La tórtola que mece el árbol cuando echa al vuelo hace sombras en el cielo como el resto de gorriones alborotados. No veía como en mi ciudad, ésta, aun siendo cercana, era muy distinta. El espectáculo era muy distinto, allí reinaba el vuelo fino de la golondrina, que trazaba y rayaba el cielo tornándose de nacientes dorados por el brillo a prófugas y oscuras sombras que se mezclaban con la noche. Los ocasos y atardeceres son homenajes rebosantes de belleza que no mucha gente tiene la capacidad de prestar la atención que merecen. Son regalos al esfuerzo de una jornada plena, llena de tristezas y alegrías, pesares o ni que decir tiene de cansancios que poco a poco nos invitan a reposar buscando el descanso.

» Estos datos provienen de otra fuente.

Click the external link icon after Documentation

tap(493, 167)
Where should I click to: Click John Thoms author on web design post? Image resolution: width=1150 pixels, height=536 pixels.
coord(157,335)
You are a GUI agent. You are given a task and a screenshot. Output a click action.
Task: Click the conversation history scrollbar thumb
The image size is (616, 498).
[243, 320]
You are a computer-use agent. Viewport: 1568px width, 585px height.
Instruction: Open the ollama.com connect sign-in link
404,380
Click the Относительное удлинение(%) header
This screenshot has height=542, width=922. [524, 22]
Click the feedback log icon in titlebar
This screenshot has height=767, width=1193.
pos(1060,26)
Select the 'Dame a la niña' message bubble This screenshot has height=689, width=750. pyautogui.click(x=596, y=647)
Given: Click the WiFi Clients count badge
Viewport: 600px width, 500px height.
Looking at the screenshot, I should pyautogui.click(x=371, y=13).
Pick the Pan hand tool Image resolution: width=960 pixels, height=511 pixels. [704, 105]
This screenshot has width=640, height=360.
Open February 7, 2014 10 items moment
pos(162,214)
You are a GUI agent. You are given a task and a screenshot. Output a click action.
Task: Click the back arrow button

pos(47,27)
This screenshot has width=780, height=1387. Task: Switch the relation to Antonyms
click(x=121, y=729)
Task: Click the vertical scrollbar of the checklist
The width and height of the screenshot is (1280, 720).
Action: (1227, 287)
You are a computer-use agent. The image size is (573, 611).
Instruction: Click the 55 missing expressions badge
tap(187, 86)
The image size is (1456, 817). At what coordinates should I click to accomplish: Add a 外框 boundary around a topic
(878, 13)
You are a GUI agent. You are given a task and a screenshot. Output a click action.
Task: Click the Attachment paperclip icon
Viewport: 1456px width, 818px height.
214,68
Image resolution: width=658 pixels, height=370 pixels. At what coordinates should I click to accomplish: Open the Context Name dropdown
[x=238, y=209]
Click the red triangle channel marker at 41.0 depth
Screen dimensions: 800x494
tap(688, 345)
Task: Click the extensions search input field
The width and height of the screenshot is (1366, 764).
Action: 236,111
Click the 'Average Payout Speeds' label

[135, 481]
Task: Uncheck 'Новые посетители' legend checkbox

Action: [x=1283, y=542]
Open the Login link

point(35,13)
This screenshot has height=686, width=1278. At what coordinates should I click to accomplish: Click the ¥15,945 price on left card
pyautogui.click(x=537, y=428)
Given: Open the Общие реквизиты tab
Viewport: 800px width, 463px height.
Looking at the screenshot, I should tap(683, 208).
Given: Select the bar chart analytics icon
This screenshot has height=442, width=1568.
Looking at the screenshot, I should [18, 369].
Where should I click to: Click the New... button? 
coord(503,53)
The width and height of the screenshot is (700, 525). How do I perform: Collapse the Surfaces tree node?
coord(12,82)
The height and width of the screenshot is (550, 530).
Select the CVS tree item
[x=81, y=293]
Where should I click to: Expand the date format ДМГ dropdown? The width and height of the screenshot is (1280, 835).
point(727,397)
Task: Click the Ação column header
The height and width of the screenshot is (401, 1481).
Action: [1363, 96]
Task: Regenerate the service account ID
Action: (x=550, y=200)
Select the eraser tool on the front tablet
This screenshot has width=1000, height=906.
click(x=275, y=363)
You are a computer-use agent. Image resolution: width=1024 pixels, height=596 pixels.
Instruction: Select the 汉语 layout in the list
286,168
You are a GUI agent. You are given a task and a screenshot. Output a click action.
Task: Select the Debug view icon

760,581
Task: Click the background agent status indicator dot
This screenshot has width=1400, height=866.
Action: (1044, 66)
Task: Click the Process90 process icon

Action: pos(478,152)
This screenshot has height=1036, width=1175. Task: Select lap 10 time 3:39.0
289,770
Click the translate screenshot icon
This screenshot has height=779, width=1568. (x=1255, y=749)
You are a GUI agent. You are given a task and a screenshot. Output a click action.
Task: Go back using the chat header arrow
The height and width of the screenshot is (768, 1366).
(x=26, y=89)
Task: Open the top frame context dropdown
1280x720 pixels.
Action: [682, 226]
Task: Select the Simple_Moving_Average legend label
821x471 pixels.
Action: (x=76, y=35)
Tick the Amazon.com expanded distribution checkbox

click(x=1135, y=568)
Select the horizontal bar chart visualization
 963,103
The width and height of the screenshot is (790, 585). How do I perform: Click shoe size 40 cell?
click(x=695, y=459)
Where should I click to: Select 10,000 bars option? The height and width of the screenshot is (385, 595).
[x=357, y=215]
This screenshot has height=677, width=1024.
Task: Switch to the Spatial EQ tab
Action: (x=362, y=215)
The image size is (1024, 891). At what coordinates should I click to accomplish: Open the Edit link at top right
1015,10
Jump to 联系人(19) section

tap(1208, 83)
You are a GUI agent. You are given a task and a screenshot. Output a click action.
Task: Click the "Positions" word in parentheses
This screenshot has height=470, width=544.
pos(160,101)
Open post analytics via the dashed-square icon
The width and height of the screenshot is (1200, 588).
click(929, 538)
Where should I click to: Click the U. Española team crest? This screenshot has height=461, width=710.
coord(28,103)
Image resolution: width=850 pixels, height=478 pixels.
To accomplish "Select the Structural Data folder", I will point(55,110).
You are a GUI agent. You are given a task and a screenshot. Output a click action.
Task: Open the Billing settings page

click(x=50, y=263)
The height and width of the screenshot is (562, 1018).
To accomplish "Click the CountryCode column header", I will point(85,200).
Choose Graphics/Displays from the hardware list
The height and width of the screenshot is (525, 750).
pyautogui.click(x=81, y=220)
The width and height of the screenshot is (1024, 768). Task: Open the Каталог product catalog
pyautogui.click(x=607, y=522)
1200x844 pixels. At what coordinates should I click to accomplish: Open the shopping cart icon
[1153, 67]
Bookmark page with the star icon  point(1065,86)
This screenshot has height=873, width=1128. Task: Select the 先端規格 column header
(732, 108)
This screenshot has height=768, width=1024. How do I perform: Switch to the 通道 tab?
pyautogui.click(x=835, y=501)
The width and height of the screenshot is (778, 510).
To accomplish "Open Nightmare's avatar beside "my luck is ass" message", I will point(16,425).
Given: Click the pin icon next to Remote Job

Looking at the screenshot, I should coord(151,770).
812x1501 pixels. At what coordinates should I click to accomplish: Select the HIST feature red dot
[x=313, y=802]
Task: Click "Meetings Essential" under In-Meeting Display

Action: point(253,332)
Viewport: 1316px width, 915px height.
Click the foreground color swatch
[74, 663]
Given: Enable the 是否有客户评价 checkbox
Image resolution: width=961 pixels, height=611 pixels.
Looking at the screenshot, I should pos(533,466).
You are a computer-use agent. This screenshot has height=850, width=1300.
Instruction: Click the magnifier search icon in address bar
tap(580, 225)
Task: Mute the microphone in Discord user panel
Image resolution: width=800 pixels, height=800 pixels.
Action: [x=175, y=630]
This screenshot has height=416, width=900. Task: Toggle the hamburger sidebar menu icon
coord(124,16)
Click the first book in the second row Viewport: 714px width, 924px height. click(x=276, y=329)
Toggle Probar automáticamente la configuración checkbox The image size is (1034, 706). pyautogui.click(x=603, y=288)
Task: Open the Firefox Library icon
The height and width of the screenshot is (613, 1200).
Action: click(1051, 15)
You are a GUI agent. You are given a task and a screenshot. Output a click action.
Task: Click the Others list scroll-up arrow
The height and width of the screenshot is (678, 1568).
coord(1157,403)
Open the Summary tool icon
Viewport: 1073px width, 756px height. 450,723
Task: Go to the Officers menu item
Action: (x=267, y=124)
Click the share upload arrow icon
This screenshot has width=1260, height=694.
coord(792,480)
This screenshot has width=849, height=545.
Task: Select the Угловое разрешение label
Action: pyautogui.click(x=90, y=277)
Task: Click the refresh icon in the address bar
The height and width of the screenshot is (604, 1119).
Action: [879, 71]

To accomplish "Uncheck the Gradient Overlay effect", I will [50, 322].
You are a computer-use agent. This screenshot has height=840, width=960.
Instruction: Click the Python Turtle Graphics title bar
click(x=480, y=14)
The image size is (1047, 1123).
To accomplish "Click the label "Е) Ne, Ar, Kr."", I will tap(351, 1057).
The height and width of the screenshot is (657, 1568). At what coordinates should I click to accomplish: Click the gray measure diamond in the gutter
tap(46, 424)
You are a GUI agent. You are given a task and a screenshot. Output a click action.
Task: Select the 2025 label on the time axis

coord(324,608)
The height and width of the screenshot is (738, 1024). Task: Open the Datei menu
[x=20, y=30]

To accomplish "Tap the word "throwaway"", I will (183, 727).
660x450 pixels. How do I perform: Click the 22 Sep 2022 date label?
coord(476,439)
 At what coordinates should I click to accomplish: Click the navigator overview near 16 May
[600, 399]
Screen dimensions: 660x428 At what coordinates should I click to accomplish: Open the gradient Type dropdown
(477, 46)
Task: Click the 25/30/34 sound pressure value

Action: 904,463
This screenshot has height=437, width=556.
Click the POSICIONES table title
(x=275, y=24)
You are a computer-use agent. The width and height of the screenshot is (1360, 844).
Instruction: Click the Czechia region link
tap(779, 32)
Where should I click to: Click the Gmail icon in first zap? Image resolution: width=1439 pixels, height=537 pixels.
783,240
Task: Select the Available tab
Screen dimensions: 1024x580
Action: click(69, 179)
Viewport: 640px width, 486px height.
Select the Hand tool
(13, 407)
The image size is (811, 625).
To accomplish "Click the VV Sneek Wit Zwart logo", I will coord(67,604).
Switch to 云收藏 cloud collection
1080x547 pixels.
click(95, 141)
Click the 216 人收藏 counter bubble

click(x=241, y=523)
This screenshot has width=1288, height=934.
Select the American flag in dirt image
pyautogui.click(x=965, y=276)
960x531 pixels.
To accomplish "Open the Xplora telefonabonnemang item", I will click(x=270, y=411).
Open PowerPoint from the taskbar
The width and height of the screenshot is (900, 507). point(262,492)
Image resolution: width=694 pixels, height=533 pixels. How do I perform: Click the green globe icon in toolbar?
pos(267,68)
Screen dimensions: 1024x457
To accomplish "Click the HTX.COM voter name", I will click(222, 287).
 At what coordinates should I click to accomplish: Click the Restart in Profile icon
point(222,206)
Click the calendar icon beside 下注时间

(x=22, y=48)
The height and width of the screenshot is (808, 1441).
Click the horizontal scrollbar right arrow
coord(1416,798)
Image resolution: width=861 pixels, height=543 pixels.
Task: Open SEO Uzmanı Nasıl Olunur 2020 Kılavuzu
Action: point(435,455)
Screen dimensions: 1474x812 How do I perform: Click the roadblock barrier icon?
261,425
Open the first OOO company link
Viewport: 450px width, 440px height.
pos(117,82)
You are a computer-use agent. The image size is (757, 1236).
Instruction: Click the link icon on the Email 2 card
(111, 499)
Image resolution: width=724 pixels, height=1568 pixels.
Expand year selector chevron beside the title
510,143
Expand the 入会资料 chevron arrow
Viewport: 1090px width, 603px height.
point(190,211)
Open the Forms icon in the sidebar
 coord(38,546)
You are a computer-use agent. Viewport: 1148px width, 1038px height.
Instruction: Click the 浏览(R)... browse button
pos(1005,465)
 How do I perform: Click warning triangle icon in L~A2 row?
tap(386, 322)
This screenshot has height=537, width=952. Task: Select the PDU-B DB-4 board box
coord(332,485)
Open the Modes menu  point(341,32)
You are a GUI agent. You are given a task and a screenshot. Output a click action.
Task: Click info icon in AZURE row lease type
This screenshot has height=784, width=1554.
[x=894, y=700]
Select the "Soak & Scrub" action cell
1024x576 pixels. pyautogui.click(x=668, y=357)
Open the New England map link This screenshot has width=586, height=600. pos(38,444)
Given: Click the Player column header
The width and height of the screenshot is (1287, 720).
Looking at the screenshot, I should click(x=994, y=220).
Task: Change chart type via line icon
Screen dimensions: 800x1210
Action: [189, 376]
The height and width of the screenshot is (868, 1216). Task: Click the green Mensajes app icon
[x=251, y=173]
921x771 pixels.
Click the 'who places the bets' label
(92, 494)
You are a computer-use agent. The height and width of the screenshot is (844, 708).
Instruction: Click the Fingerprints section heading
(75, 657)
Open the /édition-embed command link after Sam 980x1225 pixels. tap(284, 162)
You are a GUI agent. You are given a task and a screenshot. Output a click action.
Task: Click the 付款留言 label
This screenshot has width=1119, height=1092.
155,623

Nubes rosadas que cubren ese sol finito rojizo deslizando su poderosa luz sobre ellos. Torrentes que inundan y ponen marco a una bella estampa. El quattrocento, cinquecento, las algodonadas y difusas cúpulas y altas bóvedas que Miguel Ángel imitó con trazo perfecto. Botticelli, Rafaello, ángeles que encuadran, como quizá con un poco de imaginación se podrían ver, toda la corte celestial en aquellos mágicos y efímeros momentos que se da al morir la tarde, cubriendo de fúnebre crespón y luto manto el día, hasta que renace con el amanecer. Se cubre poco a poco y aguarda, escondida magna bola de fuego tras las colinas que cambian el horizonte de línea recta, por sensuales elevaciones en el espacio. Mítica arquitectura al fondo, allá, en lo alto del penacho por donde se sumerge el sol, cuya sombra recuerda y deja al viento un sabor exótico y de oriente, recordando la proximidad de un todo que inútil y torpemente osamos dividir. Poco a poco se va, y mientras más grana es la tarde, siendo sangre el reflejo de las nubes, al otro ya está el malva oscuro postrándose sobre los pueblos de la vega, sobre la inmensa ciudad que se expande de edificios hasta donde alcanza la vista. Ya queda menos para que acabe este espectáculo que solo unos pocos tuvieron el privilegio de reconocer, de apreciar, y de agradecer.